Yesterday, the Central Bank announced a possible reduction in interest rates, but not this year.
However, a change in the Fed’s rhetoric reinforces the market’s expectations of a quicker decision to lower interest rates.
After strong falls on the stock market in May, June shows significant growth on Wall Street.
On Thursday, the major indexes rose as the market expects interest rate cuts in July.
The S & P 500 index rose 1% to a record high of 2,954.18. The Dow Jones Industrial Average closed with an increase of 249.17 points and amounted to 26 753.17. The Nasdaq Composite Index added 0.8%, ending the day at 8,051.34.
The yield on 10-year Treasury bonds fell below 2% for the first time since November 2016. Investors welcomed the decline in benchmark mortgage rates and corporate bonds.
Growth in energy sector stocks was more than 2%, which led to an increase in all 11 sectors of the S & P 500, as oil prices jumped.
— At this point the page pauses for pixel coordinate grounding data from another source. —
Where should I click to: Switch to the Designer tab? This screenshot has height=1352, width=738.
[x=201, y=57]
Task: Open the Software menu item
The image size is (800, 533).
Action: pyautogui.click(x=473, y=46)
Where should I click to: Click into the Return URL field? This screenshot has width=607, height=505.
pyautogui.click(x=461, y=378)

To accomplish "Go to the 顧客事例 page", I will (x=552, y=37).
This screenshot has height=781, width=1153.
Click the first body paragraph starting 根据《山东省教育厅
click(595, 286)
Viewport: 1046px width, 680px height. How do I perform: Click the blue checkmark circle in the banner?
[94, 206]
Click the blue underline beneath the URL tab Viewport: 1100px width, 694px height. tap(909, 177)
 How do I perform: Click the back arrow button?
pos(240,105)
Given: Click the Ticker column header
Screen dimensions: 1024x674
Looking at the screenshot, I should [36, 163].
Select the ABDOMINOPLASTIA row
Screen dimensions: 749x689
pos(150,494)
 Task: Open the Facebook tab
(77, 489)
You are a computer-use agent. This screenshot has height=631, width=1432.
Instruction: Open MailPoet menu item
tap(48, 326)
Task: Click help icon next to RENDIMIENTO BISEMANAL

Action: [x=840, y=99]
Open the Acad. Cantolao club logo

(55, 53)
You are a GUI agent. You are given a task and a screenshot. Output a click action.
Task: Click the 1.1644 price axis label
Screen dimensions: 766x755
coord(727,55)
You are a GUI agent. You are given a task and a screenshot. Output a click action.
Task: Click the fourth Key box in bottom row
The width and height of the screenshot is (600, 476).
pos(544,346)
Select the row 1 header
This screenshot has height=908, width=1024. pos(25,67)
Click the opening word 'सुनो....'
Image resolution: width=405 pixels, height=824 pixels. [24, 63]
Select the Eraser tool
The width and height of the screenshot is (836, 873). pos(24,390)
The technology sector grew by 1.4% after Oracle shares rose by more than 8% thanks to profits exceeding forecasts. The growth of General Electric shares by 2.8% increased the industrial sector by more than 1.6%.
“Markets are based on quantity and perception. If the perception is such that rates are falling, it will lead to market growth, ”said Katie Antwistl, senior vice president of asset management at UBS. “The position of UBS until yesterday was that this year we will not see a reduction in rates. Now we see a much greater likelihood of a 50 basis point reduction. ”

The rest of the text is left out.